**What the task asks:** The lines from the one with "You are a computer-use agent. 1049x667" through the last line below are to be copied exactly; no other lines are to be returned.

Collected data:
%%

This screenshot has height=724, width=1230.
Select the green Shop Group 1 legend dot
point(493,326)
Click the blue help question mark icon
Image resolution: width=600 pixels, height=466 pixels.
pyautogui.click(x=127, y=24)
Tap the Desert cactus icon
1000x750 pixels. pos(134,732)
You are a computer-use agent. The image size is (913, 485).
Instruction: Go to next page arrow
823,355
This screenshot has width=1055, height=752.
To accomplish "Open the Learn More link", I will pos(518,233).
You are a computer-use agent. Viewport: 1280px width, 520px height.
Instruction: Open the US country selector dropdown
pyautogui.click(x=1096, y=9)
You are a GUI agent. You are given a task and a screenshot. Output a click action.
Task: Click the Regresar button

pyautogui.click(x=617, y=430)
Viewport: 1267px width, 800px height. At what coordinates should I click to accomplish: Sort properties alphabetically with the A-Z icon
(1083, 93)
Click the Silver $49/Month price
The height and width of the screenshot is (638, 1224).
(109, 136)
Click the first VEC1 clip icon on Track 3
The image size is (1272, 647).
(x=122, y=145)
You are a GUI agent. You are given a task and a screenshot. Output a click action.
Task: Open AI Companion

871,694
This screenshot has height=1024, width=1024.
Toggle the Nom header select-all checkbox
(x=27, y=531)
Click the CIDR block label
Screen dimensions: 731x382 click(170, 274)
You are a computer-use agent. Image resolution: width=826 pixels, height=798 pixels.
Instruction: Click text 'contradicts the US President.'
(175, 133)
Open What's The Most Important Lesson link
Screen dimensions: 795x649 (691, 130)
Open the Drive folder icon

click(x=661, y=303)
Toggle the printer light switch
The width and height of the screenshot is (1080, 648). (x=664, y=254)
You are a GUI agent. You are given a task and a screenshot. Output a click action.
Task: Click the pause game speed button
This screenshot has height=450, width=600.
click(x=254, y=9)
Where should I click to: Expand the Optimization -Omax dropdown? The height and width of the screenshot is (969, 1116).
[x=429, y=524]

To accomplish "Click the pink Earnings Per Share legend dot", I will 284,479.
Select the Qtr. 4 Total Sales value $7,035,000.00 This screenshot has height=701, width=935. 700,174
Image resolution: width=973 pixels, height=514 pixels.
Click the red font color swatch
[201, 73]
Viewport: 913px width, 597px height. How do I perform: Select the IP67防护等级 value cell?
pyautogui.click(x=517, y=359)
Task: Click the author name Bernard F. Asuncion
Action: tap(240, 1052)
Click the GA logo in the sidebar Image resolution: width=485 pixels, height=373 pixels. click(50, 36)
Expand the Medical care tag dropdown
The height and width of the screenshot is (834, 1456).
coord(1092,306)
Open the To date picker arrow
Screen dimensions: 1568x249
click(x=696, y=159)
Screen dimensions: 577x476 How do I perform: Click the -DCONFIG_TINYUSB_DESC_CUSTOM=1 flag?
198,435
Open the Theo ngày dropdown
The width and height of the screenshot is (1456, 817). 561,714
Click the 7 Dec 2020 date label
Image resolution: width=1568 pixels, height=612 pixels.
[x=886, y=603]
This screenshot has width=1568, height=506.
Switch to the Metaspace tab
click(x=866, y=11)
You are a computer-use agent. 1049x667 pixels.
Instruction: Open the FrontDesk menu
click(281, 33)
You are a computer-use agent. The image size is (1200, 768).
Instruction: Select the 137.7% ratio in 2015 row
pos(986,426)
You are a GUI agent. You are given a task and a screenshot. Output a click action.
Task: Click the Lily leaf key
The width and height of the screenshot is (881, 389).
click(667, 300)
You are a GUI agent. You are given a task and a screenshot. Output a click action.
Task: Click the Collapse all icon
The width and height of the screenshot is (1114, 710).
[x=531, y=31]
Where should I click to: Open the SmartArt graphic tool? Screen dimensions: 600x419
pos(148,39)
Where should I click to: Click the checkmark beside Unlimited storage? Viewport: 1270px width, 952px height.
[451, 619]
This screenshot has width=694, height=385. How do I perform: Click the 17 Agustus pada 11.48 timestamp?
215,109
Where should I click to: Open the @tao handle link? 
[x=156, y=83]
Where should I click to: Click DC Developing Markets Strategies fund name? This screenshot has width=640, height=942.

%%

**Solution for this problem:**
You are a computer-use agent. 1049x667 pixels.
Instruction: Open the FrontDesk menu
click(281, 33)
You are a computer-use agent. The image size is (1200, 768).
Instruction: Select the 137.7% ratio in 2015 row
pos(986,426)
You are a GUI agent. You are given a task and a screenshot. Output a click action.
Task: Click the Lily leaf key
The width and height of the screenshot is (881, 389).
click(667, 300)
You are a GUI agent. You are given a task and a screenshot. Output a click action.
Task: Click the Collapse all icon
The width and height of the screenshot is (1114, 710).
[x=531, y=31]
Where should I click to: Open the SmartArt graphic tool? Screen dimensions: 600x419
pos(148,39)
Where should I click to: Click the checkmark beside Unlimited storage? Viewport: 1270px width, 952px height.
[451, 619]
This screenshot has width=694, height=385. How do I perform: Click the 17 Agustus pada 11.48 timestamp?
215,109
Where should I click to: Open the @tao handle link? 
[x=156, y=83]
Where should I click to: Click DC Developing Markets Strategies fund name? This screenshot has width=640, height=942.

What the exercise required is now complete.